### [SUPPLIED RECORDS]
*** Begin section ***
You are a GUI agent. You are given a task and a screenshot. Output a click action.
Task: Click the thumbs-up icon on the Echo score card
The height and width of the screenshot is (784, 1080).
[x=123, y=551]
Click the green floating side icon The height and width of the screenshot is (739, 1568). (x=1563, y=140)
*** End section ***
### [THE TASK]
The response should consist of all the entries, set down exactly.

### [SOLUTION TO THIS TASK]
You are a GUI agent. You are given a task and a screenshot. Output a click action.
Task: Click the thumbs-up icon on the Echo score card
The height and width of the screenshot is (784, 1080).
[x=123, y=551]
Click the green floating side icon The height and width of the screenshot is (739, 1568). (x=1563, y=140)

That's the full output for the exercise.